1. Collecting Mannings stamps
Becoming an adult means you start buying your own shampoo, face wash and menstrual pads. And in Hong Kong, that means TONS of “stamps” from Wellcome or Mannings. You know, those tiny stickers that you collect and stick on a card until you have enough to exchange a reinforced Chinese multi-purpose knife, a piece of luggage, or a titanium PRO wok.
At first, I refused the stamps. I associated them with housewives or stingy people who counted every single cents. But then that one fateful day comes, when I realized, OH MAN, getting a quality knife and a non-stick pan (at only $200 if you have 40 stickers!) will actually make my life so much better.
I started keeping the stickers in my wallet, and once I accumulated more than 40 stickers, I frantically stuck them on the card outside a Mannings store. I walked inside the store with my boyfriend, and debated the respective merits of a stock pot versus a 26-inch frying pan.
We had to move quick — the other Mannings we visited was already selling out of options. Walking up to the cashier, stickers collection card in hand, we asked for the frying pan as well as a discounted set of Chinese knives (you only have to add an extra $200!).
That entire process, I’m not kidding you, felt like a more serious commitment than signing an employment contract or saying I love you for the first time. The beginning to a common but also shared experience of Hong Kong domestic life.
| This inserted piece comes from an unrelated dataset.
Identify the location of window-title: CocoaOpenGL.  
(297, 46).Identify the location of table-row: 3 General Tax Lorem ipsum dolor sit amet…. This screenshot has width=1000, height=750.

2. Two kinds of Octopus users
In my world, there are two kinds of Hong Kong people: those who top up their Octopus card with about $100 at a time, and those who put in $500 or use automatic add-value services. People who I see as well-adjusted adults, usually, fall into the latter group. They take good care of themselves and know what they want in life. That ANNOYING moment where you hurry to the MTR gate only to hear a harsh-sounding DOOT and find your Octopus card empty of money? It doesn’t happen to them.
I am one of those people who only tops up her Octopus card with $100 installments. This group of people, I’ve noticed, are usually more careful about their spending, less willing to make commitments, or just tend to lose things more often. Seeing how fast my money can just doot away is also very humbling. It scares me into spending more cautiously.
Deep down, I think of $100 top-ups as a sign that I’m not adulting properly. Maybe it’s because my parents, for as long as I’ve known them, have never worried about their Octopuses running out of money. Which kind of Octopus user are you?
3. What I’m reading
Why Do We Teach Girls That It’s Cute to Be Scared? By Caroline Paul.
“When a girl learns that the chance of skinning her knee is an acceptable reason not to attempt the fire pole, she learns to avoid activities outside her comfort zone. Soon many situations are considered too scary, when in fact they are simply exhilarating and unknown. Fear becomes a go-to feminine trait, something girls are expected to feel and express at will.”